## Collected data
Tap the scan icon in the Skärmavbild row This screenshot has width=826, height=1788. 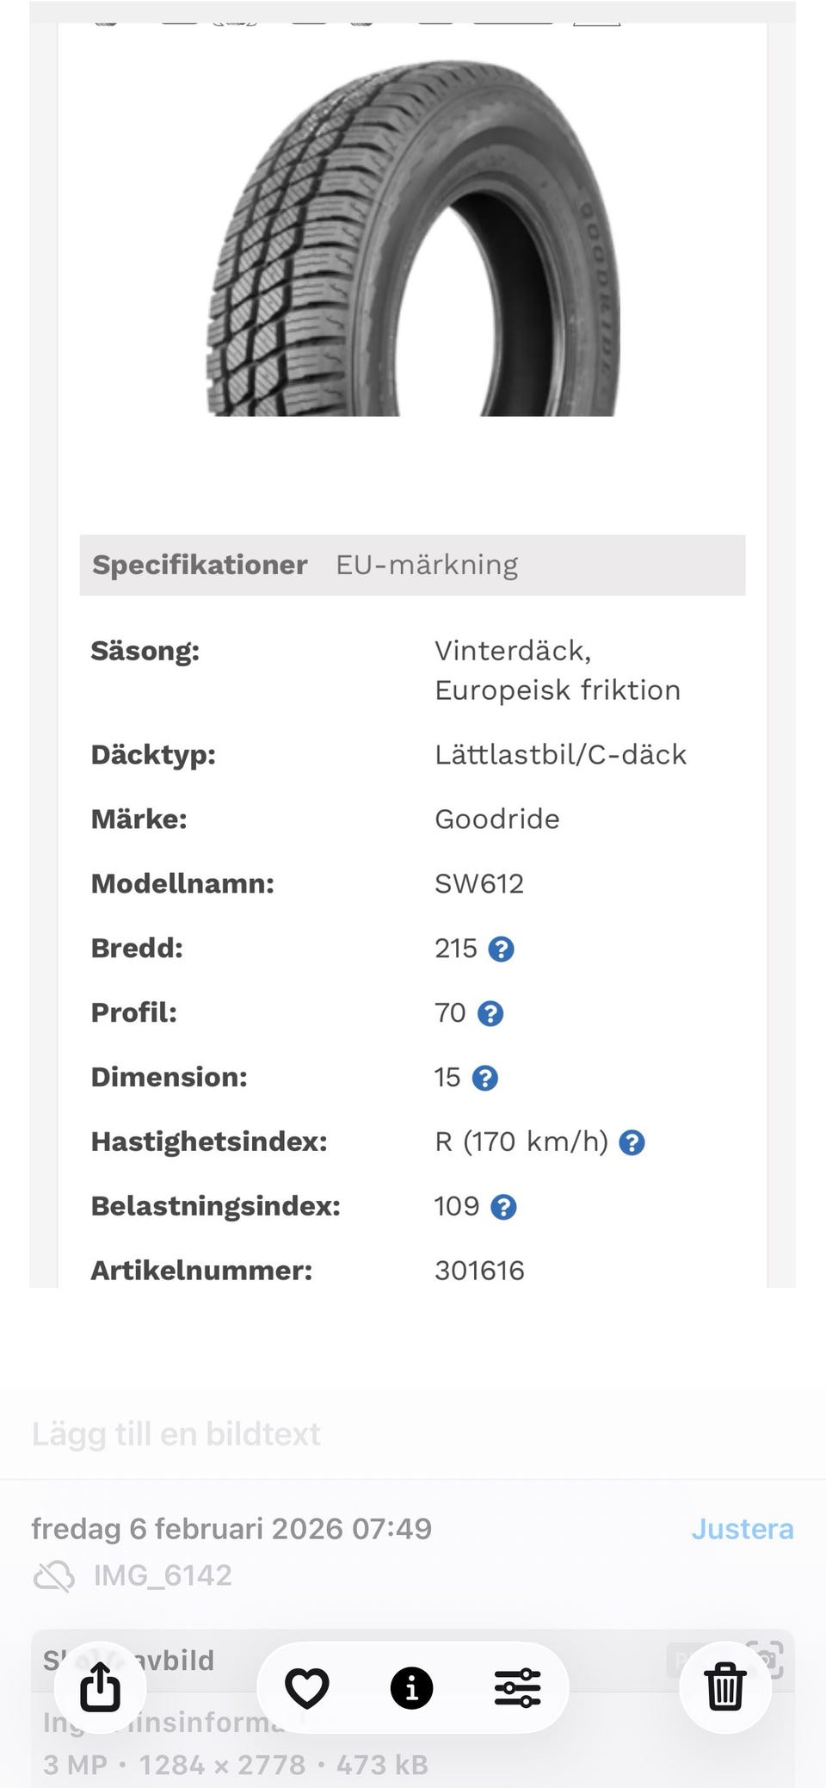764,1660
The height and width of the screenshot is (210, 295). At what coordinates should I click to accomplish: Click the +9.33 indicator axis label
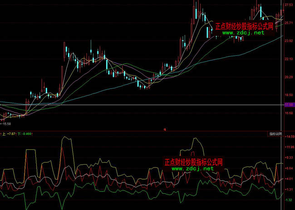pos(289,158)
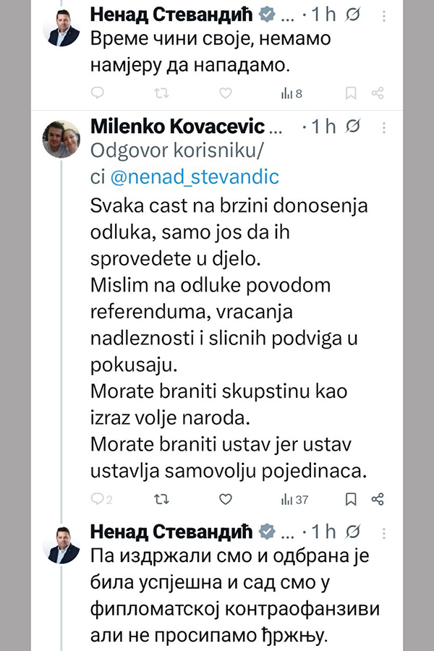Open Milenko Kovacevic's profile picture

click(61, 138)
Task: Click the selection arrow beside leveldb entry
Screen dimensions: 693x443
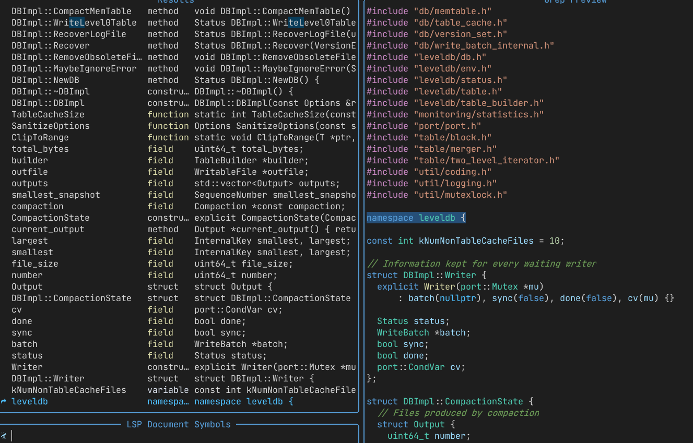Action: click(4, 401)
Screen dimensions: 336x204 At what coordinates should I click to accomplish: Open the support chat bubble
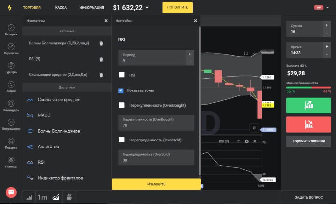click(x=11, y=192)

## Directions for this task
Restate, exactly as they appear, the line with "Screen dimensions: 693x443" and all the lines after it up to the end of the data above; images do not belong in the copy.

## Task solution
Screen dimensions: 693x443
Action: click(4, 401)
Screen dimensions: 336x204 At what coordinates should I click to accomplish: Open the support chat bubble
click(x=11, y=192)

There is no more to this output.